Metallic 1Tphase of MoS2 is desirable for accelerating electrochemical hydrogen generation from water due to its excellent electrical conductivity. However, it is challenging to synthesize stable 1T-MoS2 on a large scale using conventional chemical or physical routes. Here in, we report highly durable Mn-doping assisted in-plane 1T/2H mixed phases of MoS2 synthesized by a simple one-step hydrothermal method. The Mn-doping not only results in a favourable electronic modification in the host lattice but also in a structural evolution from 2H (trigonal prismatic) to 1T (octahedral) phase through sulfur-plane gliding with additional defects.

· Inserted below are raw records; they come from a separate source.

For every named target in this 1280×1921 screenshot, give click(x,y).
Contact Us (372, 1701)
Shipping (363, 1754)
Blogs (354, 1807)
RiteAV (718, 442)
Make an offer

The 1T/2H interfaces exhibit more active sites for hydrogen evolution reaction (HER) than its bulk 2H-counterpart. The developed electrode shows relatively low overpotential of 95 mV at a current density of 10 mA/cm2 and a low Tafel slope of 72 mV/dec in 0.5 M H2SO4. In addition, Density Functional Theory based calculations also support that Mn-doping in pristine 2H-MoS2 encourages a structural phase separation. Locally hybridized d-orbital’s of Mn induce the formation of 2H/1T interfaces. It results in the delocalization of electrons, and thus facilitates the hydrogen adsorption and desorption process, better than the 2H phase.